If any pipelining or network optimization is performed, then the execution behavior and semantics must match what they would be if the multiple SQL statements were executed without the optimization, i.e. in separate roundtrips. For example, it is forbidden to perform any optimization could change the transactionality and/or error handling of the SQL statements. To avoid any doubt, such optimizations are forbidden even if they wouldn't produce the behavioral change with the specific SQL statements of the TechEmpower benchmarks, but would produce it with other statements a user might supply.

I agree with this proposed requirement.

I tried to articulate this position in a Google Group thread from 2018 -- read from "I bet a compliant pipelining
implementation would" onwards. These clarifications never made it into the official requirements, and I think the proposed addition does a good job of that.

It might be worth clarifying with an example for the Postgres protocol specifically, as it sounds like the only way to implement this is to put a sync message between each query.

@NateBrady23
Copy link
Member

We're going to update the requirements with the proposed text above. Thank you everybody for your contributions to this discussion. We won't have any automated way to test for violating this requirement right away, so we'll continue to rely on the community to politely point out the frameworks that do. Thanks again!

@roji
Copy link
Contributor

roji commented Mar 8, 2022

@nbrady-techempower thanks for your patience with this long thread!
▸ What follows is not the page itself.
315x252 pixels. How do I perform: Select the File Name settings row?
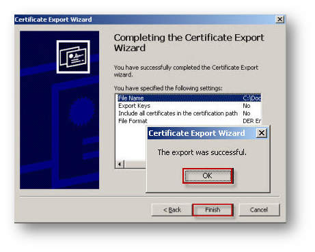(189, 98)
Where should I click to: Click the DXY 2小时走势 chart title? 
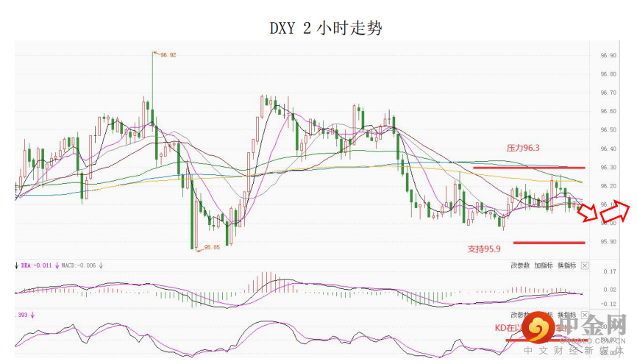coord(325,28)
If you do decide to implement verification for this, I think @billywhizz's suggestion above is a good way to do that:

it should be possible to tighten the current checks by verifying the number of txns for each run is same as number of http responses received - so, at least one txn per http response received, no? this would disallow cross request batching for single and fortunes and would allow per request batching for the multi and update queries and make cross-request batching pretty much impossible on those too.

@billywhizz
Copy link
Contributor

sorry to continue this.... =)

this new requirement still seems a bit unclear to me, especially with @roji's response re. my proposed verification which would allow pipelining, but only within each http request. just to try to clarify, is this compliant with the new rule? i think it should be.

for each http request to
/db
we put at least

BIND
EXEC
SYNC

on the wire

for each http request to
/fortune
we put at least

BIND
EXEC
SYNC

on the wire

for each http request to
/query?q=N
we put at least

BIND
EXEC
... repeat N - 1 times
SYNC

on the wire

for each request
/update?q=N
we put at least

BIND
EXEC
... repeat N - 1 times
BIND
EXEC
SYNC

on the wire

so, essentially, each http request must have an enclosing transaction and transactions/syncpoints cannot be shared across http requests.

OR

are we saying every single sql command must be wrapped in a transaction, so the /query and /update http requests where N = 20 will result in 20 and 21 syncpoints instead of 1?

@michaelhixson
Copy link
Contributor

OR

are we saying every single sql command must be wrapped in a transaction, so the /query and /update http requests where N = 20 will result in 20 and 21 syncpoints instead of 1?

This one.

I'm wondering if there is a way we can make the requirement clearer.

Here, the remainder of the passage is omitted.